This repository contains the official PyTorch implementation of the ICCV 2021 paper:

The Power of Points for Modeling Humans in Clothing
Qianli Ma, Jinlong Yang, Siyu Tang, and Michael J. Black
Paper | Supp | Video | Project website | Dataset

Installation

  • This repository is based on our prior work, SCALE. If you have successfully run the SCALE code before, you can use the same virtual environment and skip this section.

  • The code has been tested with python 3.6 on Ubuntu 18.04 + CUDA 10.0.

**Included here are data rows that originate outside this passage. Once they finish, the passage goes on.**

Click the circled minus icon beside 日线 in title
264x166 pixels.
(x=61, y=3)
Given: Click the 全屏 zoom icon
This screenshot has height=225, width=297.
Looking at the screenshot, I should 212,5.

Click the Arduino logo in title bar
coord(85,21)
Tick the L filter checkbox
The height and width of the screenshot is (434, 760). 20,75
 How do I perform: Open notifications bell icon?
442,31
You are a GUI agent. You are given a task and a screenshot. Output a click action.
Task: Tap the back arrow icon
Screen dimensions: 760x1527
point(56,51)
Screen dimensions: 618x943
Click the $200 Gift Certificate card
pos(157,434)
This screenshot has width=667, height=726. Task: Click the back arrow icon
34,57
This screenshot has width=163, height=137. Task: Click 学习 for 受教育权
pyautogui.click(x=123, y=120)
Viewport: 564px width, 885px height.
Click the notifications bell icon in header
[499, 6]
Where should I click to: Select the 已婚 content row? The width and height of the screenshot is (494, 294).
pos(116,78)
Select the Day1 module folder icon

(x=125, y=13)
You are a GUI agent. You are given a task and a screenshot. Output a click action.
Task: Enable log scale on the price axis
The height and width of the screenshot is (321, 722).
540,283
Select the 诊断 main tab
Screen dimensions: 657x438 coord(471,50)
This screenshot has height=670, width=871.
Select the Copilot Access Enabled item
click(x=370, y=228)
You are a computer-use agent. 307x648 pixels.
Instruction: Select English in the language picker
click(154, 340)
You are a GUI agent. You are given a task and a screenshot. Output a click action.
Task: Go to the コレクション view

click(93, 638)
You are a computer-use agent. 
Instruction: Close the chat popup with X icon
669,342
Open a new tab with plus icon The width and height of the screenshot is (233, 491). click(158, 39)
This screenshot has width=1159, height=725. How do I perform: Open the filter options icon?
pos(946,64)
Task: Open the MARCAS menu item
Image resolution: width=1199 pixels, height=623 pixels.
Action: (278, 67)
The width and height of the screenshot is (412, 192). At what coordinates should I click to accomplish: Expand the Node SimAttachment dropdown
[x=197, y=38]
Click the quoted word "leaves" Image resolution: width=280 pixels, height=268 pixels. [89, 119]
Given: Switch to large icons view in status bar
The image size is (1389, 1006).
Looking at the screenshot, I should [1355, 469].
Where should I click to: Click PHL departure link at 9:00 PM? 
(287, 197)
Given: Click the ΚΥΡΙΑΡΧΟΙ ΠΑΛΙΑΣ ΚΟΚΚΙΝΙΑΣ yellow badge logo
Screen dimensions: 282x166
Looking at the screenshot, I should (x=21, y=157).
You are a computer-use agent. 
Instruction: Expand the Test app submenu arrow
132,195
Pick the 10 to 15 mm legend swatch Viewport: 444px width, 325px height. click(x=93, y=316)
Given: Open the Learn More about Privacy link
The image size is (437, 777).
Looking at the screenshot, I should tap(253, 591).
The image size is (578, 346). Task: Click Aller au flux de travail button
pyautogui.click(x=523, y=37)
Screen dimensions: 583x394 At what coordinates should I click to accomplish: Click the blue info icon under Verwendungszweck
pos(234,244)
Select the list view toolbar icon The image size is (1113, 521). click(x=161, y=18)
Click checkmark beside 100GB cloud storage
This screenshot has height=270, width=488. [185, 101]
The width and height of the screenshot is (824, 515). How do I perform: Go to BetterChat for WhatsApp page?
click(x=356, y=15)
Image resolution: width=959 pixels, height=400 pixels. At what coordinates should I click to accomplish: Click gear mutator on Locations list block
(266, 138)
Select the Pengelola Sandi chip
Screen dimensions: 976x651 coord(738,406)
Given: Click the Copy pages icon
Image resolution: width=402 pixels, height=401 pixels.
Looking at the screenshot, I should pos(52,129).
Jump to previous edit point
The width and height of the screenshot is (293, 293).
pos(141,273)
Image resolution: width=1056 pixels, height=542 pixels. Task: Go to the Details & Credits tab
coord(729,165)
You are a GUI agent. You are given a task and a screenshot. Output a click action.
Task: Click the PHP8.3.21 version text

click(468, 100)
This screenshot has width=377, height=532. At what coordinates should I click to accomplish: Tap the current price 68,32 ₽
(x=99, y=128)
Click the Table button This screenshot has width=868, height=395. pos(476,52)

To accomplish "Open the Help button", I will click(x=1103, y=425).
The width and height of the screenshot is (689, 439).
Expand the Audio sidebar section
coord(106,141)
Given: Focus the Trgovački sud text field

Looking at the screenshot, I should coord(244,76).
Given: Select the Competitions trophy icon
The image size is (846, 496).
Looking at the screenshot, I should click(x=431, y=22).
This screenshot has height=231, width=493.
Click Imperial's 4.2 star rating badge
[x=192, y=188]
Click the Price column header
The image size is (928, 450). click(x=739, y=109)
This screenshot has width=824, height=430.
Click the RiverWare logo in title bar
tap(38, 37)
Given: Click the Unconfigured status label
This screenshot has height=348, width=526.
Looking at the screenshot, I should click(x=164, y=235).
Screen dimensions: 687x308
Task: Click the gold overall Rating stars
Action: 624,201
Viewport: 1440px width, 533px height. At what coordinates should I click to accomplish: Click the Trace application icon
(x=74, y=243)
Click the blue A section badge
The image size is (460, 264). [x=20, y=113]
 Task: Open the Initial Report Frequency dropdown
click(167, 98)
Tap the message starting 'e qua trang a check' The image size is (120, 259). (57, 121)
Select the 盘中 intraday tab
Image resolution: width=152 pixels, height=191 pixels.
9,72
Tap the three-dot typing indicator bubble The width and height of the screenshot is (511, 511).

  • First, in the folder of this repository, run the following commands to create a new virtual environment and install dependencies:

    python3 -m venv $HOME/.virtualenvs/POP
    source $HOME/.virtualenvs/POP/bin/activate
    pip install -U pip setuptools
    pip install -r requirements.txt
  • Install the Chamfer Distance package (MIT license, taken from this implementation). Note: the compilation is verified to be successful under CUDA 10.0, but may not be compatible with later CUDA versions.

    cd chamferdist
    python setup.py install
    cd ..
  • You are now good to go with the next steps! All the commands below are assumed to be run from the POP repository folder, within the virtual environment created above.

Run POP

Download pre-trained models and data

  • Create the checkpoints and data folders: mkdir checkpoints data.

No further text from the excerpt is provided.